§ Brief
Write out the items word for word, beginning at the line that has "You are a GUI" and stopping after the line that has "tap(1122, 49)". Leave the pictures out of your answer.

§ Provided material
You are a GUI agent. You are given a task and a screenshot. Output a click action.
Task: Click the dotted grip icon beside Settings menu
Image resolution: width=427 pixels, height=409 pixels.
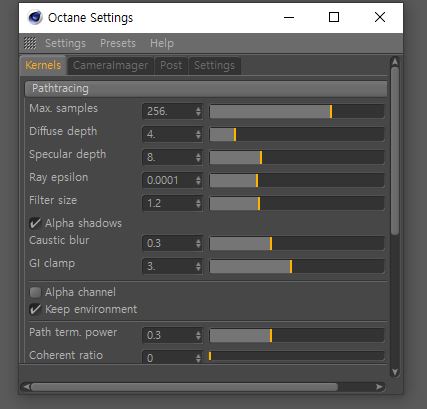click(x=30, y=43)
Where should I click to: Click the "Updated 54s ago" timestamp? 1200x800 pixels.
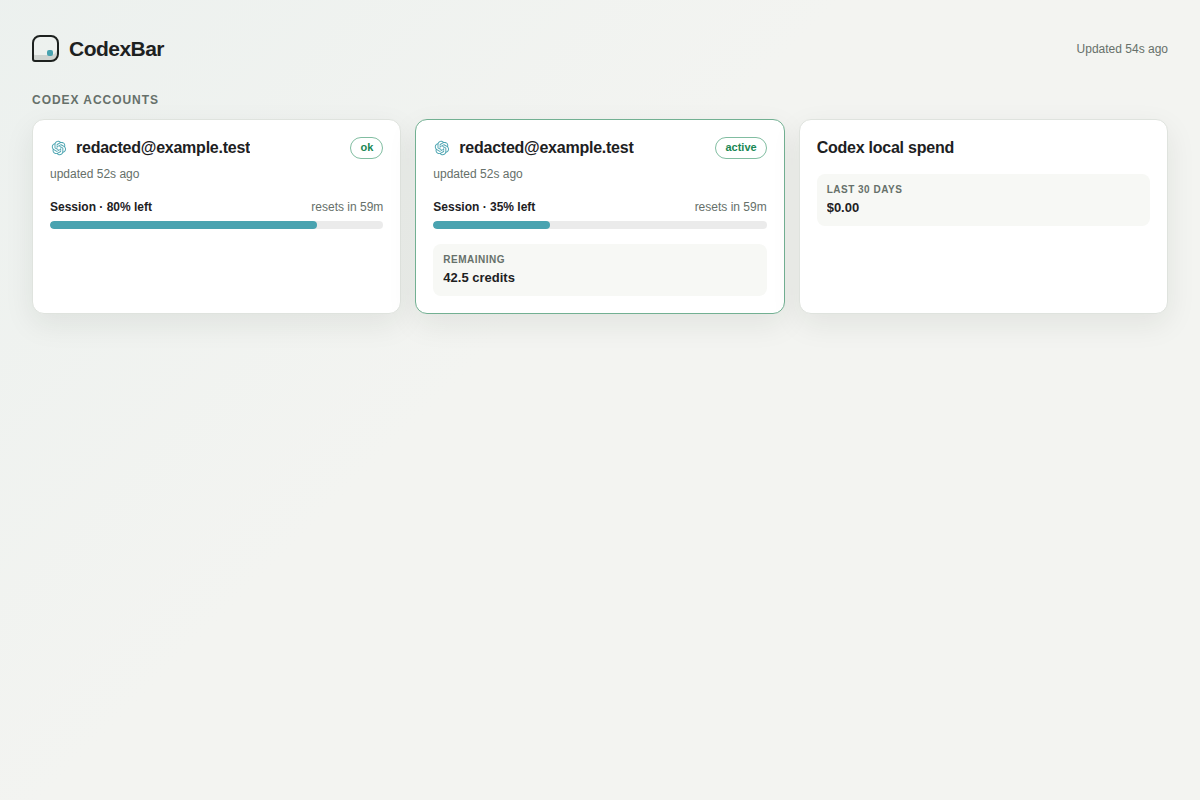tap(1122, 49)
==
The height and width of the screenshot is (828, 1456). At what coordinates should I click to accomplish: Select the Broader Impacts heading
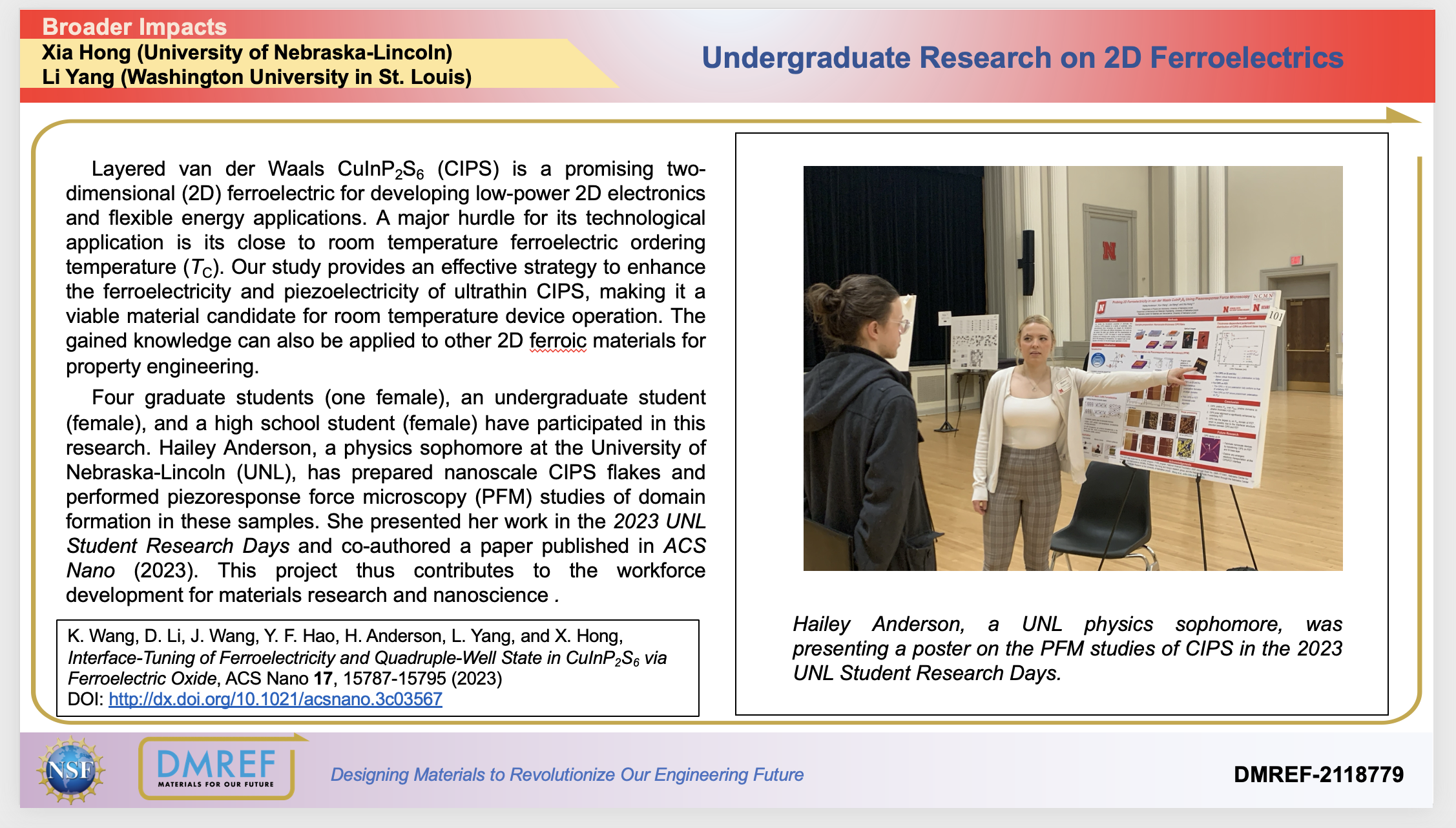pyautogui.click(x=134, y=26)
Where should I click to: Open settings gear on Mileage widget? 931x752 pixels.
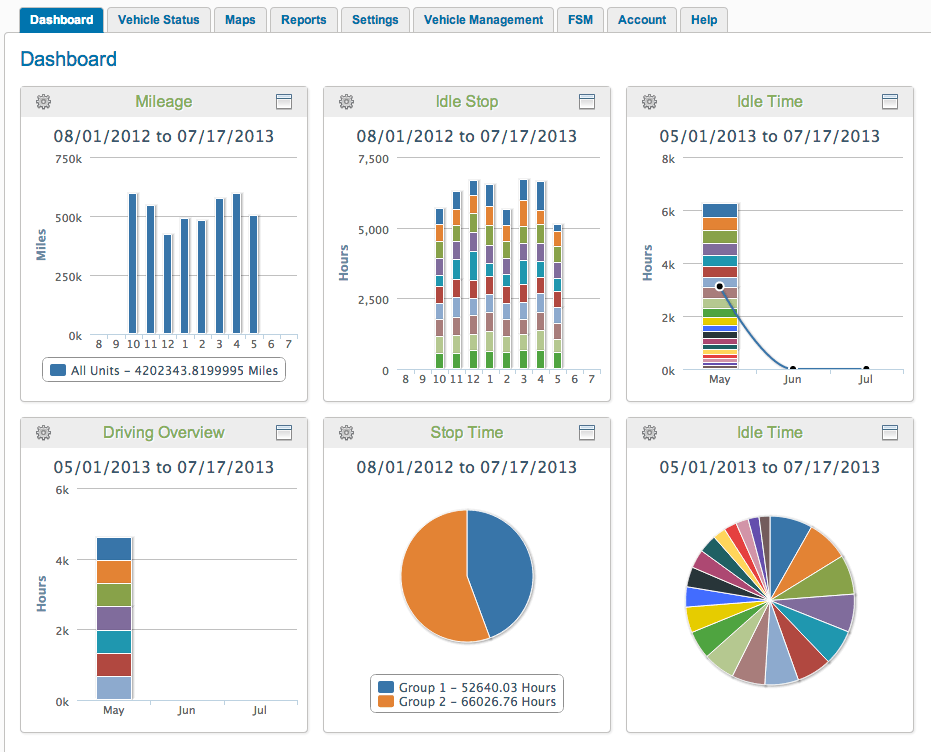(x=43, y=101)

§ Exercise answer
You are a GUI agent. You are given a task and a screenshot. Output a click action.
Task: Click the dotted grip icon beside Settings menu
Image resolution: width=427 pixels, height=409 pixels.
click(x=30, y=43)
Where should I click to: Click the "Updated 54s ago" timestamp? 1200x800 pixels.
tap(1122, 49)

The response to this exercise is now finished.